### Directions for this task:
Could you repeat every record below exactly as written?

### Extracted records:

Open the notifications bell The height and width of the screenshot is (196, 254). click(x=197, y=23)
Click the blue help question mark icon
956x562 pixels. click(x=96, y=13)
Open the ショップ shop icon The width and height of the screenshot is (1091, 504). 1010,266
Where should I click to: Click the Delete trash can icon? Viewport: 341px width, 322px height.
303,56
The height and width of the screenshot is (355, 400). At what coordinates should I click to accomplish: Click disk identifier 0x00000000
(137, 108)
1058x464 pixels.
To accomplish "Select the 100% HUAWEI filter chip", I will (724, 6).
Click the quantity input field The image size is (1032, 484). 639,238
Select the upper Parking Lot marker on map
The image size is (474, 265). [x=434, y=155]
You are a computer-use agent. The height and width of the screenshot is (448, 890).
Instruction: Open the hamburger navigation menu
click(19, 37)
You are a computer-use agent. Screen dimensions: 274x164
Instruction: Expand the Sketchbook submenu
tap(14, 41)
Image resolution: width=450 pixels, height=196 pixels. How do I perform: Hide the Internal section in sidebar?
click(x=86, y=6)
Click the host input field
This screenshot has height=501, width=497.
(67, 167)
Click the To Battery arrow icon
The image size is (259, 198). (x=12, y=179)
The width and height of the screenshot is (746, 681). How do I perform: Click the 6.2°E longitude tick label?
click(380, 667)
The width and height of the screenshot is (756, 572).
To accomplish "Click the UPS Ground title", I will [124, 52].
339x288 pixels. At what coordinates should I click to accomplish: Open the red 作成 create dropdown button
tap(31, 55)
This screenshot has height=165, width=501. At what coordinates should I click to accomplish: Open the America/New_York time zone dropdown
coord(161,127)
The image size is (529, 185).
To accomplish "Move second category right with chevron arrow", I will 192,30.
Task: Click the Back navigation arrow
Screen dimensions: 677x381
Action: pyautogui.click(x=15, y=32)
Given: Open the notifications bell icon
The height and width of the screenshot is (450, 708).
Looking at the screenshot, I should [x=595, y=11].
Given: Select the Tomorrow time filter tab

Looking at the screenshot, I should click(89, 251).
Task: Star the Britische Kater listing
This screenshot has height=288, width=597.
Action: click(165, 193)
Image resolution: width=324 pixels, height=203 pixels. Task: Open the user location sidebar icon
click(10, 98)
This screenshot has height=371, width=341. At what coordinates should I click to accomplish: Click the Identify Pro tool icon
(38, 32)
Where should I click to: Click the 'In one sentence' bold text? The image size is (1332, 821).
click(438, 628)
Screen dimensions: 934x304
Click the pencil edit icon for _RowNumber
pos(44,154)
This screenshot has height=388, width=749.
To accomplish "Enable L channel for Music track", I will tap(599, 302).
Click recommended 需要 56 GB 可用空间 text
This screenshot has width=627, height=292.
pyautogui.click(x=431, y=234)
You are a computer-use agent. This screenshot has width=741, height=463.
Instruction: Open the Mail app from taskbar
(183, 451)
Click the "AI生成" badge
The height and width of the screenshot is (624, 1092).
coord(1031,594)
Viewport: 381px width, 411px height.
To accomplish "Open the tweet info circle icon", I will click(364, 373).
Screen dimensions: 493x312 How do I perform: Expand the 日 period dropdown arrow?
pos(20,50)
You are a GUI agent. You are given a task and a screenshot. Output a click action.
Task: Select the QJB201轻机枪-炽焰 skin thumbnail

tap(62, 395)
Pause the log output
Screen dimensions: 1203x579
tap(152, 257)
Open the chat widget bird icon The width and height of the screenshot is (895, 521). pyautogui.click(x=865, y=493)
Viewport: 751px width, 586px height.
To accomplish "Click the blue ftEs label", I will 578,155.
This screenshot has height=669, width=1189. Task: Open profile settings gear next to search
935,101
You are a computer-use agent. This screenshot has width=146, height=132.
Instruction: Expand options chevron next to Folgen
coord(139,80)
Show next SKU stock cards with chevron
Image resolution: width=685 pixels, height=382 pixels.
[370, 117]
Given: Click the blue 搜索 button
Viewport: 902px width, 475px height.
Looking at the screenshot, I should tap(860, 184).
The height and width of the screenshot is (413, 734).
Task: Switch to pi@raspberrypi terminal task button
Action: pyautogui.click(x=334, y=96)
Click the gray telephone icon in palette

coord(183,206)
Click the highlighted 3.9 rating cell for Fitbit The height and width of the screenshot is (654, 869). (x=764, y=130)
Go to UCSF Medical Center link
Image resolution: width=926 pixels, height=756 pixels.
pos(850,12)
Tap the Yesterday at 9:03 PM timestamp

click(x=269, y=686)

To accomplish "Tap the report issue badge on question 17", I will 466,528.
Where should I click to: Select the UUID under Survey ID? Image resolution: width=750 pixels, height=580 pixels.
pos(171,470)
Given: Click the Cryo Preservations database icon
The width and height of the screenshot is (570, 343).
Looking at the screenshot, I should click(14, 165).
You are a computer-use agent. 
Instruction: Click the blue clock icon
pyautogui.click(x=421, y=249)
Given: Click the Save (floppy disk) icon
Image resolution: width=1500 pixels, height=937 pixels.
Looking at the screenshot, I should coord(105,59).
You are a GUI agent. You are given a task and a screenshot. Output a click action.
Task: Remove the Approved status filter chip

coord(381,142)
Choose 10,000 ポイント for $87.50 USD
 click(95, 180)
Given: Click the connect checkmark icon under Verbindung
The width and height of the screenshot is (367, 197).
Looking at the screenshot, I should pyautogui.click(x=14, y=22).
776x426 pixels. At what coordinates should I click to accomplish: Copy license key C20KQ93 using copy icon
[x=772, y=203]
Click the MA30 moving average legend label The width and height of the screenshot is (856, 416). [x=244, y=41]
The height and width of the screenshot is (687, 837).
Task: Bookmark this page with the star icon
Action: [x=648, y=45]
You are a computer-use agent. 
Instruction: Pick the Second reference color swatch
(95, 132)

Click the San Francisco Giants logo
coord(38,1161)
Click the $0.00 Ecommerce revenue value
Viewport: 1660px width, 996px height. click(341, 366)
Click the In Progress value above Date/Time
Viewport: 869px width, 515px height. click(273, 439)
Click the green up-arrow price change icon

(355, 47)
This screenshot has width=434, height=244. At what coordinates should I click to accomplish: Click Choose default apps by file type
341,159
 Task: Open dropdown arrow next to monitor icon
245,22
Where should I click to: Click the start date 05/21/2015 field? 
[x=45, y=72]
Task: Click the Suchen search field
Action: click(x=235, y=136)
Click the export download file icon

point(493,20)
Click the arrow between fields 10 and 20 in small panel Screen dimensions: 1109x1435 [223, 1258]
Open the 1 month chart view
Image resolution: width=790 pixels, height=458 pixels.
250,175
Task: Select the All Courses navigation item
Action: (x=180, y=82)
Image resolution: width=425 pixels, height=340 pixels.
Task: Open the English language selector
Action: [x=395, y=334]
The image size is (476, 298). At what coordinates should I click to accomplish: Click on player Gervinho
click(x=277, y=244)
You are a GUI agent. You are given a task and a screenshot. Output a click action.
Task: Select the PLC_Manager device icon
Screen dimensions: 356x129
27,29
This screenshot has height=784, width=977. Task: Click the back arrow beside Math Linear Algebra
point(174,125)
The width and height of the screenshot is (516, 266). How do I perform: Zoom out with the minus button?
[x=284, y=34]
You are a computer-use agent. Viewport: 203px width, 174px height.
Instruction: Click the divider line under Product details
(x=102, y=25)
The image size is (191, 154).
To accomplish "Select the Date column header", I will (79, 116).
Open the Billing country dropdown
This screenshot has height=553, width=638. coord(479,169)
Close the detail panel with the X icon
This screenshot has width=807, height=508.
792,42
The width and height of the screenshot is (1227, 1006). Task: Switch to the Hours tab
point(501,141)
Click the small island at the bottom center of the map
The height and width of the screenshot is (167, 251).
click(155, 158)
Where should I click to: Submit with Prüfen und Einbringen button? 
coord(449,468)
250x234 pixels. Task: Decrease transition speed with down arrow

### Solution to this task:
Open the notifications bell The height and width of the screenshot is (196, 254). click(x=197, y=23)
Click the blue help question mark icon
956x562 pixels. click(x=96, y=13)
Open the ショップ shop icon The width and height of the screenshot is (1091, 504). 1010,266
Where should I click to: Click the Delete trash can icon? Viewport: 341px width, 322px height.
303,56
The height and width of the screenshot is (355, 400). At what coordinates should I click to accomplish: Click disk identifier 0x00000000
(137, 108)
1058x464 pixels.
To accomplish "Select the 100% HUAWEI filter chip", I will (724, 6).
Click the quantity input field The image size is (1032, 484). 639,238
Select the upper Parking Lot marker on map
The image size is (474, 265). [x=434, y=155]
You are a computer-use agent. The height and width of the screenshot is (448, 890).
Instruction: Open the hamburger navigation menu
click(19, 37)
You are a computer-use agent. Screen dimensions: 274x164
Instruction: Expand the Sketchbook submenu
tap(14, 41)
Image resolution: width=450 pixels, height=196 pixels. How do I perform: Hide the Internal section in sidebar?
click(x=86, y=6)
Click the host input field
This screenshot has height=501, width=497.
(67, 167)
Click the To Battery arrow icon
The image size is (259, 198). (x=12, y=179)
The width and height of the screenshot is (746, 681). How do I perform: Click the 6.2°E longitude tick label?
click(380, 667)
The width and height of the screenshot is (756, 572).
To accomplish "Click the UPS Ground title", I will [124, 52].
339x288 pixels. At what coordinates should I click to accomplish: Open the red 作成 create dropdown button
tap(31, 55)
This screenshot has height=165, width=501. At what coordinates should I click to accomplish: Open the America/New_York time zone dropdown
coord(161,127)
The image size is (529, 185).
To accomplish "Move second category right with chevron arrow", I will 192,30.
Task: Click the Back navigation arrow
Screen dimensions: 677x381
Action: pyautogui.click(x=15, y=32)
Given: Open the notifications bell icon
The height and width of the screenshot is (450, 708).
Looking at the screenshot, I should [x=595, y=11].
Given: Select the Tomorrow time filter tab

Looking at the screenshot, I should click(89, 251).
Task: Star the Britische Kater listing
This screenshot has height=288, width=597.
Action: click(165, 193)
Image resolution: width=324 pixels, height=203 pixels. Task: Open the user location sidebar icon
click(10, 98)
This screenshot has height=371, width=341. At what coordinates should I click to accomplish: Click the Identify Pro tool icon
(38, 32)
Where should I click to: Click the 'In one sentence' bold text? The image size is (1332, 821).
click(438, 628)
Screen dimensions: 934x304
Click the pencil edit icon for _RowNumber
pos(44,154)
This screenshot has height=388, width=749.
To accomplish "Enable L channel for Music track", I will tap(599, 302).
Click recommended 需要 56 GB 可用空间 text
This screenshot has width=627, height=292.
pyautogui.click(x=431, y=234)
You are a computer-use agent. This screenshot has width=741, height=463.
Instruction: Open the Mail app from taskbar
(183, 451)
Click the "AI生成" badge
The height and width of the screenshot is (624, 1092).
coord(1031,594)
Viewport: 381px width, 411px height.
To accomplish "Open the tweet info circle icon", I will click(364, 373).
Screen dimensions: 493x312 How do I perform: Expand the 日 period dropdown arrow?
pos(20,50)
You are a GUI agent. You are given a task and a screenshot. Output a click action.
Task: Select the QJB201轻机枪-炽焰 skin thumbnail

tap(62, 395)
Pause the log output
Screen dimensions: 1203x579
tap(152, 257)
Open the chat widget bird icon The width and height of the screenshot is (895, 521). pyautogui.click(x=865, y=493)
Viewport: 751px width, 586px height.
To accomplish "Click the blue ftEs label", I will 578,155.
This screenshot has height=669, width=1189. Task: Open profile settings gear next to search
935,101
You are a computer-use agent. This screenshot has width=146, height=132.
Instruction: Expand options chevron next to Folgen
coord(139,80)
Show next SKU stock cards with chevron
Image resolution: width=685 pixels, height=382 pixels.
[370, 117]
Given: Click the blue 搜索 button
Viewport: 902px width, 475px height.
Looking at the screenshot, I should tap(860, 184).
The height and width of the screenshot is (413, 734).
Task: Switch to pi@raspberrypi terminal task button
Action: pyautogui.click(x=334, y=96)
Click the gray telephone icon in palette

coord(183,206)
Click the highlighted 3.9 rating cell for Fitbit The height and width of the screenshot is (654, 869). (x=764, y=130)
Go to UCSF Medical Center link
Image resolution: width=926 pixels, height=756 pixels.
pos(850,12)
Tap the Yesterday at 9:03 PM timestamp

click(x=269, y=686)

To accomplish "Tap the report issue badge on question 17", I will 466,528.
Where should I click to: Select the UUID under Survey ID? Image resolution: width=750 pixels, height=580 pixels.
pos(171,470)
Given: Click the Cryo Preservations database icon
The width and height of the screenshot is (570, 343).
Looking at the screenshot, I should click(14, 165).
You are a computer-use agent. 
Instruction: Click the blue clock icon
pyautogui.click(x=421, y=249)
Given: Click the Save (floppy disk) icon
Image resolution: width=1500 pixels, height=937 pixels.
Looking at the screenshot, I should coord(105,59).
You are a GUI agent. You are given a task and a screenshot. Output a click action.
Task: Remove the Approved status filter chip

coord(381,142)
Choose 10,000 ポイント for $87.50 USD
 click(95, 180)
Given: Click the connect checkmark icon under Verbindung
The width and height of the screenshot is (367, 197).
Looking at the screenshot, I should pyautogui.click(x=14, y=22).
776x426 pixels. At what coordinates should I click to accomplish: Copy license key C20KQ93 using copy icon
[x=772, y=203]
Click the MA30 moving average legend label The width and height of the screenshot is (856, 416). [x=244, y=41]
The height and width of the screenshot is (687, 837).
Task: Bookmark this page with the star icon
Action: [x=648, y=45]
You are a computer-use agent. 
Instruction: Pick the Second reference color swatch
(95, 132)

Click the San Francisco Giants logo
coord(38,1161)
Click the $0.00 Ecommerce revenue value
Viewport: 1660px width, 996px height. click(341, 366)
Click the In Progress value above Date/Time
Viewport: 869px width, 515px height. click(273, 439)
Click the green up-arrow price change icon

(355, 47)
This screenshot has width=434, height=244. At what coordinates should I click to accomplish: Click Choose default apps by file type
341,159
 Task: Open dropdown arrow next to monitor icon
245,22
Where should I click to: Click the start date 05/21/2015 field? 
[x=45, y=72]
Task: Click the Suchen search field
Action: click(x=235, y=136)
Click the export download file icon

point(493,20)
Click the arrow between fields 10 and 20 in small panel Screen dimensions: 1109x1435 [223, 1258]
Open the 1 month chart view
Image resolution: width=790 pixels, height=458 pixels.
250,175
Task: Select the All Courses navigation item
Action: (x=180, y=82)
Image resolution: width=425 pixels, height=340 pixels.
Task: Open the English language selector
Action: [x=395, y=334]
The image size is (476, 298). At what coordinates should I click to accomplish: Click on player Gervinho
click(x=277, y=244)
You are a GUI agent. You are given a task and a screenshot. Output a click action.
Task: Select the PLC_Manager device icon
Screen dimensions: 356x129
27,29
This screenshot has height=784, width=977. Task: Click the back arrow beside Math Linear Algebra
point(174,125)
The width and height of the screenshot is (516, 266). How do I perform: Zoom out with the minus button?
[x=284, y=34]
You are a computer-use agent. Viewport: 203px width, 174px height.
Instruction: Click the divider line under Product details
(x=102, y=25)
The image size is (191, 154).
To accomplish "Select the Date column header", I will (79, 116).
Open the Billing country dropdown
This screenshot has height=553, width=638. coord(479,169)
Close the detail panel with the X icon
This screenshot has width=807, height=508.
792,42
The width and height of the screenshot is (1227, 1006). Task: Switch to the Hours tab
point(501,141)
Click the small island at the bottom center of the map
The height and width of the screenshot is (167, 251).
click(155, 158)
Where should I click to: Submit with Prüfen und Einbringen button? 
coord(449,468)
250x234 pixels. Task: Decrease transition speed with down arrow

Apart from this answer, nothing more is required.